On April 30th, the night after he’d hit a walk-off home run to beat the Indians, Ryan Howard got booed at Citizens Bank Park.
It came after a strikeout, his 1,754th as a Phillie. I’m not sure Howard even heard it, since boos have been the white noise accompanying him at home games for, how long now? Five seasons? Certainly since he returned from shredding his Achilles in that final out against the Cardinals in the 2011 NLDS. This is Howard’s last go-around in town, probably his final season in the majors. Two years from now, they’ll hold 10-year reunion for that championship team. We’ll watch Brad Lidge’s slider fall into Chooch’s glove on the scoreboard and scream ourselves hoarse as the graying heroes return. Utley and Rollins and Burrell and Victorino. And Howard. Because by then, we won’t be living through this painful, seemingly eternal decline of an overpaid poor-fielding first baseman who never learned to ignore the low, outside curveball. By then we’ll recognize him among the greatest ever to play for the Phillies – a slugger who averaged 133 RBIs a season over six years. A three-time All Star and five-time top-10 finisher in the MVP voting. We’re just not there yet.

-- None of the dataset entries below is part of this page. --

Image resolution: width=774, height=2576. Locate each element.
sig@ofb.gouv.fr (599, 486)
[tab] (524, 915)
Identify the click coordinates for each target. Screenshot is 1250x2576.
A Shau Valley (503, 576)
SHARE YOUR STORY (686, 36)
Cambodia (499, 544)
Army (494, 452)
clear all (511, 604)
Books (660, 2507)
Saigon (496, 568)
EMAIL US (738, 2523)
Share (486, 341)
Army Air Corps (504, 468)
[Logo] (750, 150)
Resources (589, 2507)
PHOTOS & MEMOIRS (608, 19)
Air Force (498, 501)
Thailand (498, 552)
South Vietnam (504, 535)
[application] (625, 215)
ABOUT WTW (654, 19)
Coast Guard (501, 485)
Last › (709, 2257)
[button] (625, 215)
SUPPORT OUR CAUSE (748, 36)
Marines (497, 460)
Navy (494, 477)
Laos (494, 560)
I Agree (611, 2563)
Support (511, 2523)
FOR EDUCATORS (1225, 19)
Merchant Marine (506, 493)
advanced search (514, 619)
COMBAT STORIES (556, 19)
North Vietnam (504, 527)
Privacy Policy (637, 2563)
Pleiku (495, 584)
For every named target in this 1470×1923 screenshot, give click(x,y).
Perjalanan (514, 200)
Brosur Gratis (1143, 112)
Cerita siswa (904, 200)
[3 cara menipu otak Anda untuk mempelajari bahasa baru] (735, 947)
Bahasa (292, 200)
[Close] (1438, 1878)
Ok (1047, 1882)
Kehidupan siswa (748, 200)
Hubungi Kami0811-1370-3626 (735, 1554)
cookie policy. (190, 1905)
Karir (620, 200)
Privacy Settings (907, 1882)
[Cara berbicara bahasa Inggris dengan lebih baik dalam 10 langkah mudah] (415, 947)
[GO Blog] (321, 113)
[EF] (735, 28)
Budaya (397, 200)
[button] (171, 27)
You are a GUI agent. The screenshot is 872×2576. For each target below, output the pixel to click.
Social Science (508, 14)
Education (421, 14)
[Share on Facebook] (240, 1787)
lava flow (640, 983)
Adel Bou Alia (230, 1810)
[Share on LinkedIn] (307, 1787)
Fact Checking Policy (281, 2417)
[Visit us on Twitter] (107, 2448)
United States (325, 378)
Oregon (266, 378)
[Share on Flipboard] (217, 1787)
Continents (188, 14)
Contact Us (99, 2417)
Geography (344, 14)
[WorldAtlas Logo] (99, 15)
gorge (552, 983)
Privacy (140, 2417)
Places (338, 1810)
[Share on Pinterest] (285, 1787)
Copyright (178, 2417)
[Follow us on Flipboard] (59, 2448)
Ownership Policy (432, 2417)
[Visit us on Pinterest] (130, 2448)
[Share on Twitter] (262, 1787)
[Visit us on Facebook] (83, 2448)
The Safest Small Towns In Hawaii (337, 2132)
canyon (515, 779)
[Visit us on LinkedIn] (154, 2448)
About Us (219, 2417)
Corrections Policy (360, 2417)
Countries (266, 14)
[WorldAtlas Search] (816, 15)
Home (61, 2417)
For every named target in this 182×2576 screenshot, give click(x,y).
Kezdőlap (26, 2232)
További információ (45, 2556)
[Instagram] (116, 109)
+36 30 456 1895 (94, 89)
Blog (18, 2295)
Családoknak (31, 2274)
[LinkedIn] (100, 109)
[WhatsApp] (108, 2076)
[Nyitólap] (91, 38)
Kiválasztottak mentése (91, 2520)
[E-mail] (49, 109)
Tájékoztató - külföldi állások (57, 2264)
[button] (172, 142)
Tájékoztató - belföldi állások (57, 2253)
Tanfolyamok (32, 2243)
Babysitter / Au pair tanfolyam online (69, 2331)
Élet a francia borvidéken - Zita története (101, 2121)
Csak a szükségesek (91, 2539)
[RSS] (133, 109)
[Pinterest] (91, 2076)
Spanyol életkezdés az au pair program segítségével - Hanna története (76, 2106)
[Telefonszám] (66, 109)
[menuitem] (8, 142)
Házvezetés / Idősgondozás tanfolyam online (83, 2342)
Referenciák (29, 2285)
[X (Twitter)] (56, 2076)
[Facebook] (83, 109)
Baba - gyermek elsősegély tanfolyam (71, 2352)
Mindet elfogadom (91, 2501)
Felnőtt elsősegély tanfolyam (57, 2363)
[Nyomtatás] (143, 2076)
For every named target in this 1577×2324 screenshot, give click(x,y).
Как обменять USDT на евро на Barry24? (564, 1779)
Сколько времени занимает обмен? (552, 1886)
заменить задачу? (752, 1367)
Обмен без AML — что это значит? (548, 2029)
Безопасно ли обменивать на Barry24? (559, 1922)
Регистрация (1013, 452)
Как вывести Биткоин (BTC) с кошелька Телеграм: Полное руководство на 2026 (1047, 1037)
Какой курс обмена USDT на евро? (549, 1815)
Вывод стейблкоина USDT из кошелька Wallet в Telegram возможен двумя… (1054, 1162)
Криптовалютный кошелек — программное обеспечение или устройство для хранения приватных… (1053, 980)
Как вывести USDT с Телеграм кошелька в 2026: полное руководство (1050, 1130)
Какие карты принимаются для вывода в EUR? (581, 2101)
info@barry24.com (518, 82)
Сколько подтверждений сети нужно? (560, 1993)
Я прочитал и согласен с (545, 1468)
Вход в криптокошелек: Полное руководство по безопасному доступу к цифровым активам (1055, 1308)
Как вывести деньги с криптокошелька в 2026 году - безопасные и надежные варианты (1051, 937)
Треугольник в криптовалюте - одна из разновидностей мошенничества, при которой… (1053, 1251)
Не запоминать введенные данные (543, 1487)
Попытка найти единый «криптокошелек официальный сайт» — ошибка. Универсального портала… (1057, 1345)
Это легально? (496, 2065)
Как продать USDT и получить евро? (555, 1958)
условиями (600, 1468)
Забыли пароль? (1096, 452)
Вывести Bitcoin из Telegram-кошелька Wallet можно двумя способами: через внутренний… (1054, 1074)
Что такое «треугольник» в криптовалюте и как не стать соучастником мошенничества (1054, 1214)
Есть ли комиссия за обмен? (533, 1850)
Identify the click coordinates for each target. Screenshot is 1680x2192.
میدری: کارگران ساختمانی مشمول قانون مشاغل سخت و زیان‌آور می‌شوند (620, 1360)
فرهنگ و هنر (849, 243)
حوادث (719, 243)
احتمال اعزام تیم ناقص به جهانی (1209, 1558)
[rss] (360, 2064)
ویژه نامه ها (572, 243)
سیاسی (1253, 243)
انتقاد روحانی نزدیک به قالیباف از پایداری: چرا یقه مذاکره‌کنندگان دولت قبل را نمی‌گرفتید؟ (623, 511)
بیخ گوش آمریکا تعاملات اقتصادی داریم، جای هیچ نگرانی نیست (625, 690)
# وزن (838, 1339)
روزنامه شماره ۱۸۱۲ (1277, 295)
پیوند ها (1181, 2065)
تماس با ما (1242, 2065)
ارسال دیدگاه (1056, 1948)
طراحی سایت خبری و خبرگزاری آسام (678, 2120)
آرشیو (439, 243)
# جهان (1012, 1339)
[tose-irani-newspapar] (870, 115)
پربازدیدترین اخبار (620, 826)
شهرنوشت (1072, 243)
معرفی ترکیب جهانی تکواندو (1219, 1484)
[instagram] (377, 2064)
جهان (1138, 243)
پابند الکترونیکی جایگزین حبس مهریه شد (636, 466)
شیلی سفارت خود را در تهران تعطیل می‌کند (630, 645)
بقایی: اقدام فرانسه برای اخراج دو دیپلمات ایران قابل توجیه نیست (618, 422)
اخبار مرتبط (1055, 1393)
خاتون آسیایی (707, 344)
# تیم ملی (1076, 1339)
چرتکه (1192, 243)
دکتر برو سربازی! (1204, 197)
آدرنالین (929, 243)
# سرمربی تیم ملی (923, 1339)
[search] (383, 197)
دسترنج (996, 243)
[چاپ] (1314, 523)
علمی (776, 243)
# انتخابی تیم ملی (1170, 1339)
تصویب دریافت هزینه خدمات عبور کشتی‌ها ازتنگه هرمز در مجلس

I learned years ago not to tell fans how to react. In 2009, I proposed a three-year ban on booing to honor the Phillies championship. I nearly got heckled off the air. I appreciate that all fans have the right to exercise their lungs as they see fit. I am not here to scold. But maybe we can look at Ryan Howard in a different light. As the clock ticks down, perhaps it’s time to give him the appreciate sendoff that star players get in their final season. Something midway between a Julius Erving God-of-the-Game Tour and a Mike Quick Golf-Bag Goodbye seems appropriate. It would be different if Howard were stealing time from a hungry youngster. But Darren Ruf, now 29, is hitting .167 with zero home runs this season. Prospect Tommy Joseph, finally concussion-free, is pasting the ball in Triple-A, but still struggling to field the position. Yes, Howard is scuffling himself, hitting under the Mendoza Line and crushed by WAR and RAA and any modern statistical metric you can find. He strikes out in one third of his plate appearances. But he still leads this largely powerless team in home runs. He and Maikel Franco are the only long-ball threats. Howard’s bloated salary is now irrelevant to the future of the Phils. The calls to trade him to the AL or just cut him loose are meaningless. And, trust me, he is not preventing the 2016 Phils from reaching the playoffs. Boo if you like, but I’ll cheer Ryan Howard during his closing days – for the 58-homer season and the 2009 NLCS MVP Award and the franchise home run count topped only by Mike Schmidt.
Why not just let the Big Piece play it out in peace?